↓↓↓

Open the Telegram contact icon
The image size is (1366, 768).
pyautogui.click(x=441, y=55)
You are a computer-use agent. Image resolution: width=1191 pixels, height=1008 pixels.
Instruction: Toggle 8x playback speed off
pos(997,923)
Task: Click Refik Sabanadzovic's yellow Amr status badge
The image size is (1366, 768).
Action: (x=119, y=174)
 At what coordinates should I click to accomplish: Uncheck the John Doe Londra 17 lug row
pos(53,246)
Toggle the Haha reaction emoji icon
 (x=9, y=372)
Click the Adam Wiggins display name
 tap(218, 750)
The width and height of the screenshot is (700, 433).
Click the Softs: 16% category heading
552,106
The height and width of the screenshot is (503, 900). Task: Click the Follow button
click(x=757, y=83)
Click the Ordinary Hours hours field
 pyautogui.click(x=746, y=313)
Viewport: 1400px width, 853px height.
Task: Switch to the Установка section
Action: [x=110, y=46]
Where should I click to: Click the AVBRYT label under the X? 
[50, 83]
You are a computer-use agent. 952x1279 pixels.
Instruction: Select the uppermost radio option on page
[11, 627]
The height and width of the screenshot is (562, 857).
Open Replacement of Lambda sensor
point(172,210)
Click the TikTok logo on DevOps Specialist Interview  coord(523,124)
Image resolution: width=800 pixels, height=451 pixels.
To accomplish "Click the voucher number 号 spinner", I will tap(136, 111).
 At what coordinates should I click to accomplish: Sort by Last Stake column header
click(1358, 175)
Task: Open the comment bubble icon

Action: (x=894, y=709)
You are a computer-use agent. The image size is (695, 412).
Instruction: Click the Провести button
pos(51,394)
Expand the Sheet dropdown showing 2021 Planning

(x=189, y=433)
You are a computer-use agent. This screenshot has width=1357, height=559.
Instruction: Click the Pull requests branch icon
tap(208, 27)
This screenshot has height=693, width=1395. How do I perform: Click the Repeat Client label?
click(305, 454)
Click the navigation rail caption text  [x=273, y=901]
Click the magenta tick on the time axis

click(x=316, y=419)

↑↑↑

## Description of the task
Please give again only the lines from the start of the material through the line holding "You are a computer-use agent. 952x1279", exactly as they are written.

## Response
Open the Telegram contact icon
The image size is (1366, 768).
pyautogui.click(x=441, y=55)
You are a computer-use agent. Image resolution: width=1191 pixels, height=1008 pixels.
Instruction: Toggle 8x playback speed off
pos(997,923)
Task: Click Refik Sabanadzovic's yellow Amr status badge
The image size is (1366, 768).
Action: (x=119, y=174)
 At what coordinates should I click to accomplish: Uncheck the John Doe Londra 17 lug row
pos(53,246)
Toggle the Haha reaction emoji icon
 (x=9, y=372)
Click the Adam Wiggins display name
 tap(218, 750)
The width and height of the screenshot is (700, 433).
Click the Softs: 16% category heading
552,106
The height and width of the screenshot is (503, 900). Task: Click the Follow button
click(x=757, y=83)
Click the Ordinary Hours hours field
 pyautogui.click(x=746, y=313)
Viewport: 1400px width, 853px height.
Task: Switch to the Установка section
Action: [x=110, y=46]
Where should I click to: Click the AVBRYT label under the X? 
[50, 83]
You are a computer-use agent. 952x1279 pixels.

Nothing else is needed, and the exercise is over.